• Written task
Reproduce the following data verbatim, line for line, without alteration.

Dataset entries
----------
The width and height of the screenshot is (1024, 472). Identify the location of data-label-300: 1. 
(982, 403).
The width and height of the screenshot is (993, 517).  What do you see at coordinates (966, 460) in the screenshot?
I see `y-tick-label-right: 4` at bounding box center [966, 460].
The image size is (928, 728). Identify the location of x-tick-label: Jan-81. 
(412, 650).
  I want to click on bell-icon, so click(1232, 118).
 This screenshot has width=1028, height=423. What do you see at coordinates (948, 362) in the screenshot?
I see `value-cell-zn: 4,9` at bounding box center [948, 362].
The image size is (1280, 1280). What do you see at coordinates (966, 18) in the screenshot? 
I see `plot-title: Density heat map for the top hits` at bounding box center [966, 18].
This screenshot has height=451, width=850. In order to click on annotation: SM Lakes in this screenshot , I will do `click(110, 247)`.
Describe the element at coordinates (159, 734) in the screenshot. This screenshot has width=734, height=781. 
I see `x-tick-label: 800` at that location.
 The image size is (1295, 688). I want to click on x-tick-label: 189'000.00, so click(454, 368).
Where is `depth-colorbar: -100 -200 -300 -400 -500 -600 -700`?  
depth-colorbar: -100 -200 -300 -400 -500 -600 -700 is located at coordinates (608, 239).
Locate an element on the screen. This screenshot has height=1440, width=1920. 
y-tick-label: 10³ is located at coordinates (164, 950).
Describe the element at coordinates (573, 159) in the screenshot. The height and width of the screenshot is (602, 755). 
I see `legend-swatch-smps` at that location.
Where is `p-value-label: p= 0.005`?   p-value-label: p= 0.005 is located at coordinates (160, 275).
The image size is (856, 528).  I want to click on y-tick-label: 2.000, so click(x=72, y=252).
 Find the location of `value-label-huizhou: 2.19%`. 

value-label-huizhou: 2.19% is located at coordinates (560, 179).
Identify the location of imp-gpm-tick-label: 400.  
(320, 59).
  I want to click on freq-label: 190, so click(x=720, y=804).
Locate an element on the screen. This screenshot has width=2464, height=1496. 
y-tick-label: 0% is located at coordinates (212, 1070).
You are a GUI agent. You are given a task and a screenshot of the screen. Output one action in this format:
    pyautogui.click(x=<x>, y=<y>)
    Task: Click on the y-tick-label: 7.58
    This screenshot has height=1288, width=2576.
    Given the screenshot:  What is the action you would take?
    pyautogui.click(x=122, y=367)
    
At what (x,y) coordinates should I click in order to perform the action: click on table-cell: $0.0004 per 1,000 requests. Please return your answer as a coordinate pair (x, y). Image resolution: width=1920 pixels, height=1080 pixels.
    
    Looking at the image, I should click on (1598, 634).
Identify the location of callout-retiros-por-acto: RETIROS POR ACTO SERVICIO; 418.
----------
• Solution
The width and height of the screenshot is (1024, 472). Identify the location of data-label-300: 1. 
(982, 403).
The width and height of the screenshot is (993, 517).  What do you see at coordinates (966, 460) in the screenshot?
I see `y-tick-label-right: 4` at bounding box center [966, 460].
The image size is (928, 728). Identify the location of x-tick-label: Jan-81. 
(412, 650).
  I want to click on bell-icon, so click(1232, 118).
 This screenshot has width=1028, height=423. What do you see at coordinates (948, 362) in the screenshot?
I see `value-cell-zn: 4,9` at bounding box center [948, 362].
The image size is (1280, 1280). What do you see at coordinates (966, 18) in the screenshot? 
I see `plot-title: Density heat map for the top hits` at bounding box center [966, 18].
This screenshot has height=451, width=850. In order to click on annotation: SM Lakes in this screenshot , I will do `click(110, 247)`.
Describe the element at coordinates (159, 734) in the screenshot. This screenshot has width=734, height=781. 
I see `x-tick-label: 800` at that location.
 The image size is (1295, 688). I want to click on x-tick-label: 189'000.00, so click(454, 368).
Where is `depth-colorbar: -100 -200 -300 -400 -500 -600 -700`?  
depth-colorbar: -100 -200 -300 -400 -500 -600 -700 is located at coordinates (608, 239).
Locate an element on the screen. This screenshot has height=1440, width=1920. 
y-tick-label: 10³ is located at coordinates (164, 950).
Describe the element at coordinates (573, 159) in the screenshot. The height and width of the screenshot is (602, 755). 
I see `legend-swatch-smps` at that location.
Where is `p-value-label: p= 0.005`?   p-value-label: p= 0.005 is located at coordinates (160, 275).
The image size is (856, 528).  I want to click on y-tick-label: 2.000, so click(x=72, y=252).
 Find the location of `value-label-huizhou: 2.19%`. 

value-label-huizhou: 2.19% is located at coordinates (560, 179).
Identify the location of imp-gpm-tick-label: 400.  
(320, 59).
  I want to click on freq-label: 190, so click(x=720, y=804).
Locate an element on the screen. This screenshot has width=2464, height=1496. 
y-tick-label: 0% is located at coordinates (212, 1070).
You are a GUI agent. You are given a task and a screenshot of the screen. Output one action in this format:
    pyautogui.click(x=<x>, y=<y>)
    Task: Click on the y-tick-label: 7.58
    This screenshot has height=1288, width=2576.
    Given the screenshot:  What is the action you would take?
    pyautogui.click(x=122, y=367)
    
At what (x,y) coordinates should I click in order to perform the action: click on table-cell: $0.0004 per 1,000 requests. Please return your answer as a coordinate pair (x, y). Image resolution: width=1920 pixels, height=1080 pixels.
    
    Looking at the image, I should click on (1598, 634).
Identify the location of callout-retiros-por-acto: RETIROS POR ACTO SERVICIO; 418.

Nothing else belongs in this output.